A 8ª Turma deste Regional entendeu, com base no voto da desembargadora Silvia Almeida Prado, que há diferença substancial entre o processo de recuperação judicial e a falência, quando se trata de pagamento de verbas rescisórias.


A decisão afirma que o processo de recuperação judicial não pode servir de óbice para que as verbas rescisórias sejam pagas no prazo legal, bem como aquelas que são consideradas incontroversas e que devem ser pagas em audiência.


Ao contrário do que ocorre na falência – em que se dá a insolvência total do empreendimento –, em se tratando de empresa em processo de recuperação judicial, o empregador ainda possui a disponibilidade de seus bens, mesmo que sob supervisão e controle de um administrador judicial.

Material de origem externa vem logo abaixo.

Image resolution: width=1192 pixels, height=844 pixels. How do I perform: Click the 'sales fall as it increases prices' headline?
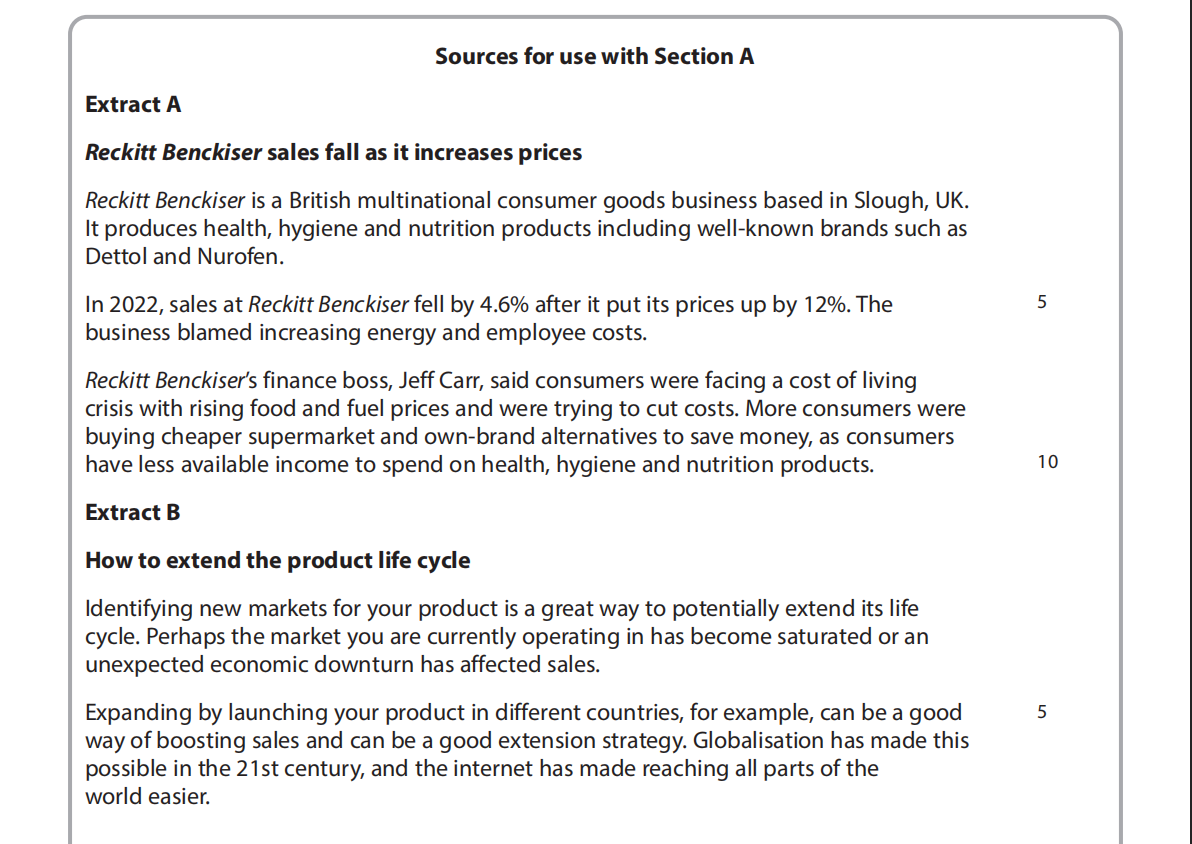425,153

Assim, prevalece o entendimento de que é ilícito transferir ao empregado os riscos do negócio empresarial (Lei nº 11.101/2005, artigo 6º, parágrafos  e22, II, a).


Assim, reformando parcialmente a sentença de origem (2ª Vara de Cotia), o acórdão da desembargadora deferiu ao reclamante, por unanimidade de votos, as multas previstas pelos artigos 467 e 477 da CLT, pelo não pagamento das verbas rescisórias dentro dos prazos previstos em lei.